PROBABALISTIC RECURSIVE GOSSIP

A strategy for efficient propogation of state-changes over a peer-to-peer network

By N. P. O'Donnell, 2019

Abstract

Over the past 20 years, peer-to-peer (P2P) networks have become very popular and continue to be an active area of research. While P2P networks such as Bitcoin, IPFS, FreeNet, and eMule serve different purposes and have different designs, they all share some common requirements: they need to be able to organise themselves without a central authority, discover new nodes joining the network, detect when nodes leave the network, and each participant maintain a sensible number of connections to its peers, such that it may get a reasonable service, making best use of its bandwidth, memory and CPU resources.

P2P networks also share information or files, and transmit state changes about them. Several designs have been proposed for achieving these goals in a generic way including Pastry, Tapestry, Chord and CAN.

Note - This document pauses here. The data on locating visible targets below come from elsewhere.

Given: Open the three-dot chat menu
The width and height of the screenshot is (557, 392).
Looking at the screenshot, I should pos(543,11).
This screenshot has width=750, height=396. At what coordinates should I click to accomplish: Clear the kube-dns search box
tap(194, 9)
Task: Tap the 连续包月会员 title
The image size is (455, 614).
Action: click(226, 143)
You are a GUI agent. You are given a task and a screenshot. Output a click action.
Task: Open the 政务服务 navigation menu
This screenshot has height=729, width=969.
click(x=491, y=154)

In this paper I present a generic design for peer-to-peer networks which is logarithmically scalable and allows boundless growth of information harboured in the system as a whole, by making each node responsible for a subset of resources, and ensuring that new resources and state-changes pertaining to those resources are routed to the most appropriate nodes in a timely and reliable manner.

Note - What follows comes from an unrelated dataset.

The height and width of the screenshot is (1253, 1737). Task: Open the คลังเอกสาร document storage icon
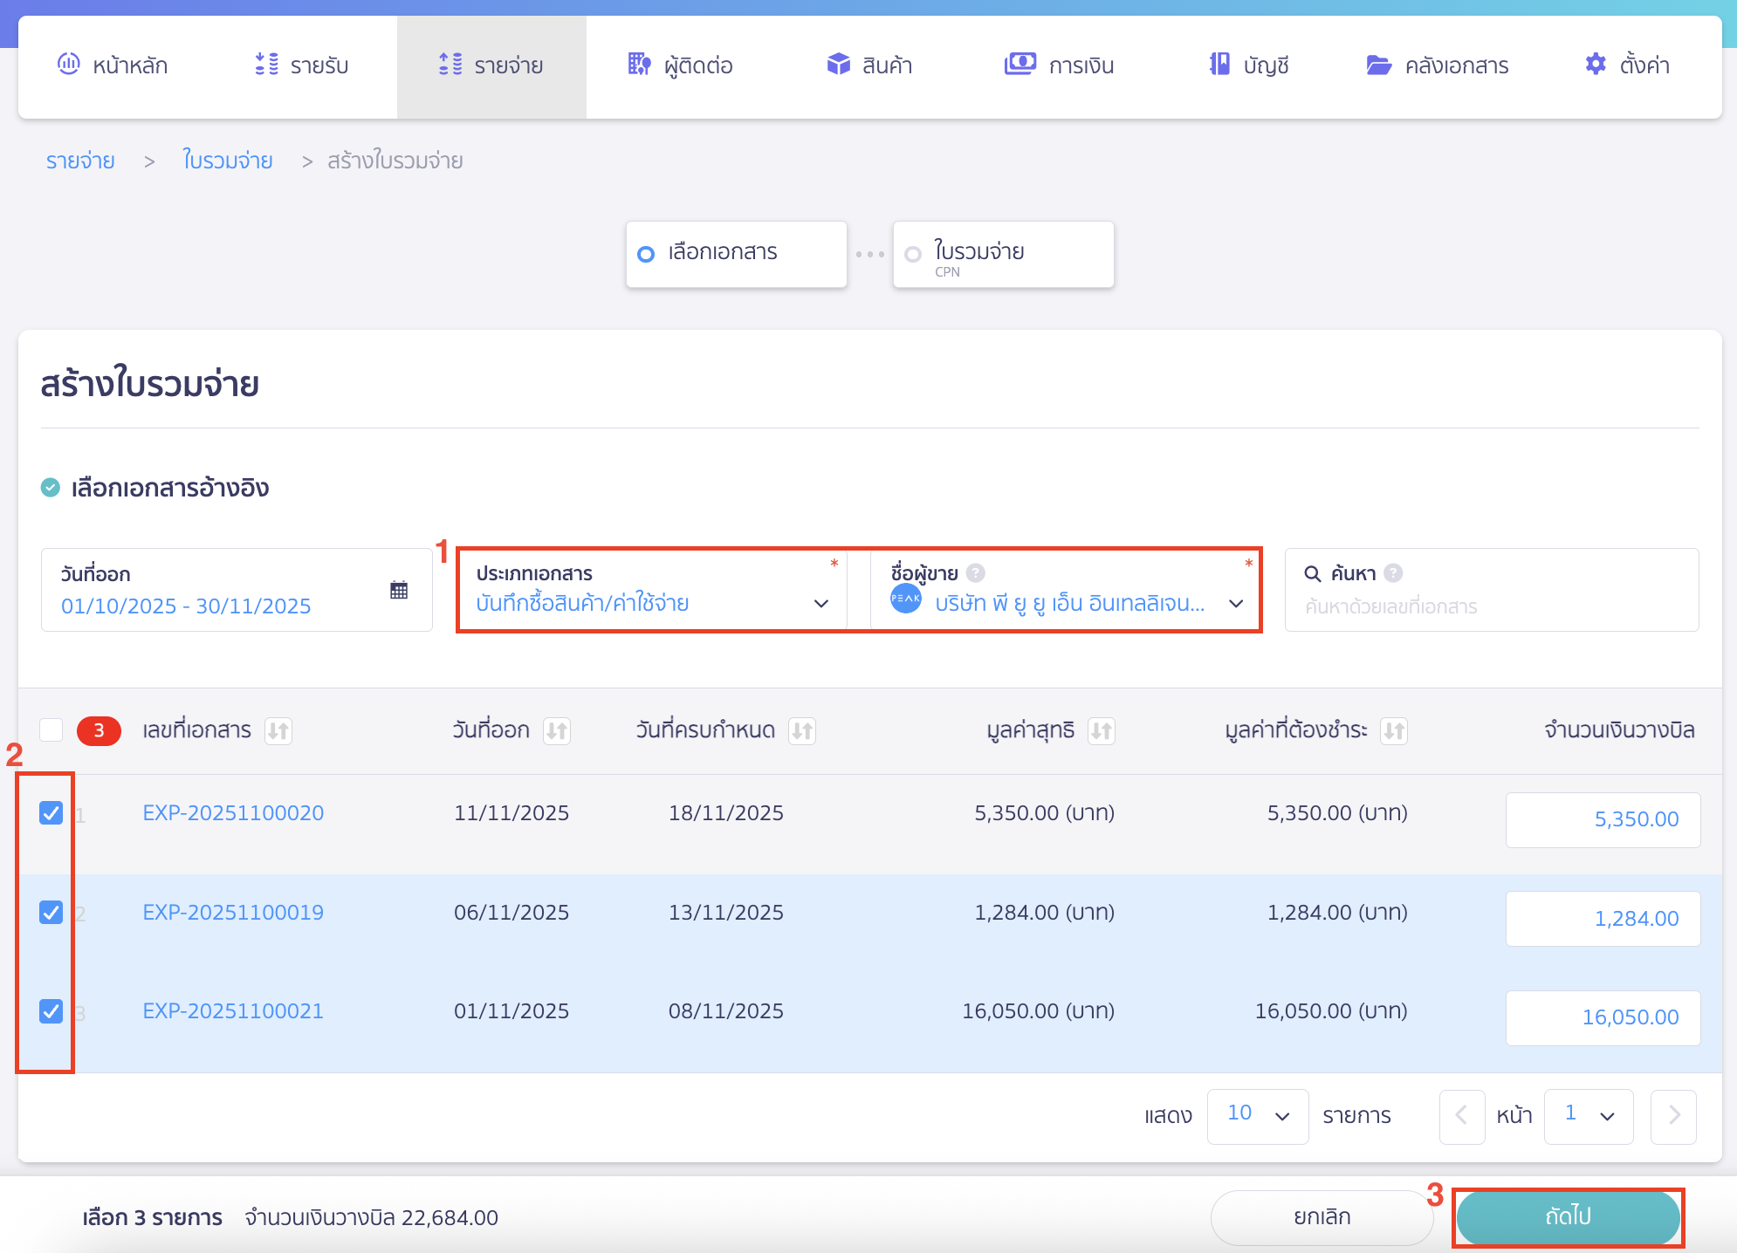[1379, 65]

First we will discuss a numbering system for tagging each node and resource on the P2P network with a unique ID number such that no central authority is required for dispatching ID numbers, yet no two nodes or resources are likely to share the same ID. We we will then discuss an algorithm wherein each node connects preferably to peers with certain IDs over others, forming a topology where a node can reach any other node on the network with minimal hops. Next, we describe an algorithm which, when run on the nodes, allows this topology to flourish, ensuring quick integration of new nodes into the fabric, and that any breaks in the topology caused by nodes suddenly leaving, are quickly healed. Finally we present an algorithm for propogating state-changes over this topology that is fast, efficient, accurate, fault-tolerant, and scalable.

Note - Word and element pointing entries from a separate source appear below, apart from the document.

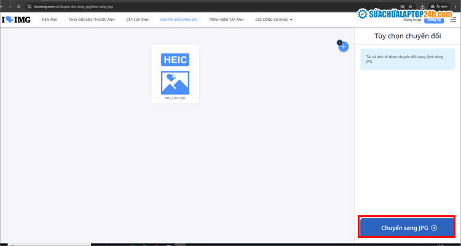Click the Đăng nhập login link
Viewport: 461px width, 246px height.
coord(412,20)
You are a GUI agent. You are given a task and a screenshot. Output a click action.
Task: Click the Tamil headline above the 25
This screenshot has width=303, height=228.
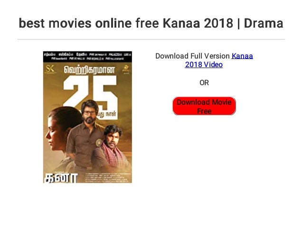pos(89,70)
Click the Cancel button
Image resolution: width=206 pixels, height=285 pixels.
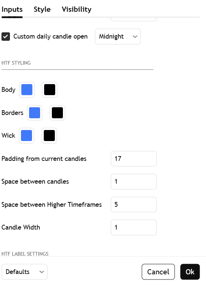(x=158, y=272)
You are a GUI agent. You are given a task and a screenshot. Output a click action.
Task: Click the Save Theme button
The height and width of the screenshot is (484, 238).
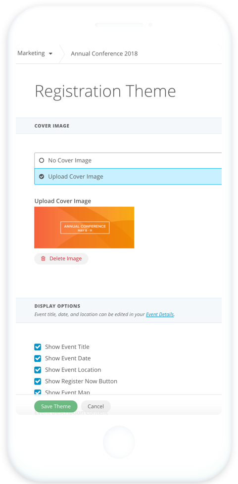55,406
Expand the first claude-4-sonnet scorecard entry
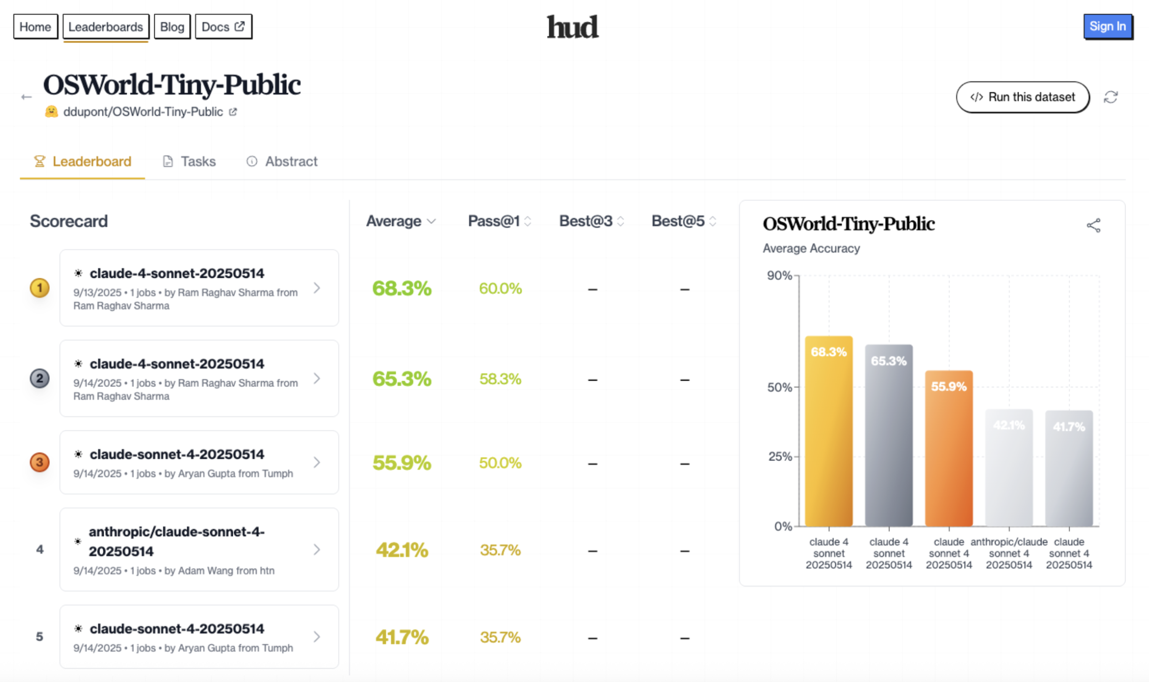 317,287
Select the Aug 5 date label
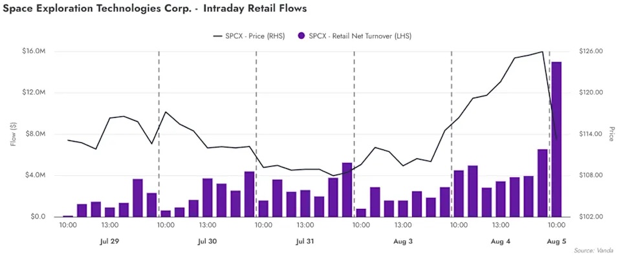This screenshot has width=621, height=258. [x=556, y=241]

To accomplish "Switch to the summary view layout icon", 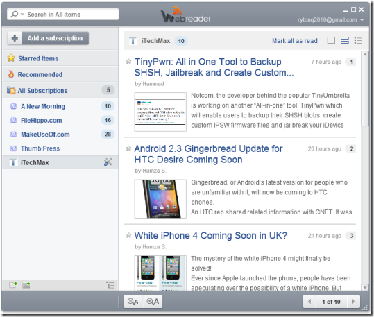I will pyautogui.click(x=345, y=40).
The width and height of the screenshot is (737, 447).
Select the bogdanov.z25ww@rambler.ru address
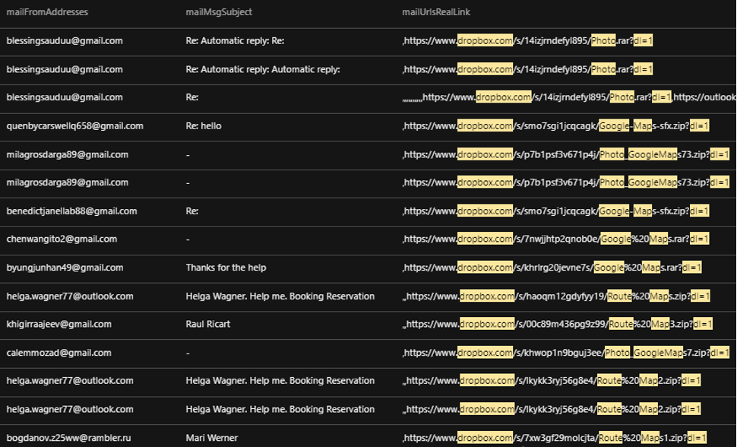coord(68,438)
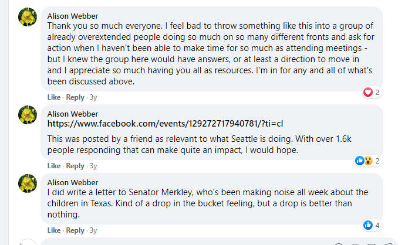Viewport: 405px width, 245px height.
Task: Open the Alison Webber name on the first comment
Action: (x=73, y=16)
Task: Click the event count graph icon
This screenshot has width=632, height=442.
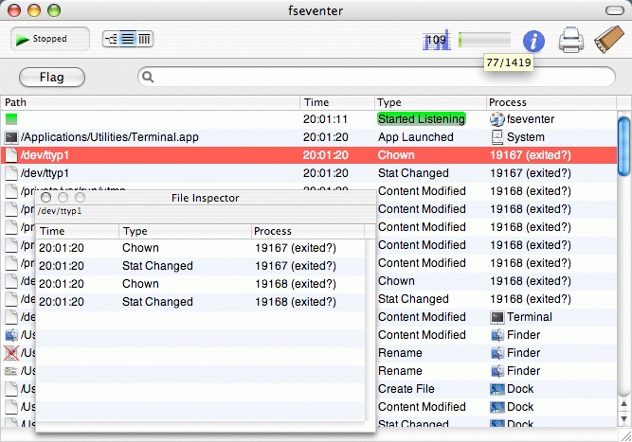Action: [436, 40]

1. Identification of Nodes and Resources

On any kind of network, the participants need a way of identifying themselves, whether it be to a central authority or to each other. On a typical home local-area-network (LAN), there is usually a router running an algorithm called DHCP, which assigns an IP address to any new device joining the network. The router keeps a record of which devices are assigned which IP addresses, and never assigns the same IP address twice, lest packets be mis-routed and arrive at the wrong destination. The router's DHCP service acts as a central authority for IP addresses ensuring this chaotic scenario never occurs. The typical home LAN setup is an example of a centralized network.

Unlike centralized networks, P2P networks have no authority responsible for assigning addresses or IDs, so the participants need a way of choosing an ID for themselves that is highly probable to be unique. Some P2P systems use the IP address of the host they're running on, however this can cause problems if the IP address changes, or the computer is behind a NAT which has other machines also on same P2P network. This could cause outside nodes to think there is only one node on the NAT, when in fact there are several.

One strategy for choosing an ID that's probably unique is to simply use a massive random number as the ID. A number so large that the chances are negligable that any other node has chosen that number. We will use this approach as our method of ID assignment to both nodes and resouces. For both node IDs and resource IDs, we need enough bits in the ID to ensure:

We will never run out of IDs
We will never randomly choose the same ID twice

We will use the same number of bits for both node IDs and resource IDs because we want certain resources to have an affinity to certain nodes, specifically those nodes who's IDs are numerically close to that of the resources. Finally we would like for both node IDs and resource IDs to be evenly distributed. If we choose a random number modulo , these needs are satisfied.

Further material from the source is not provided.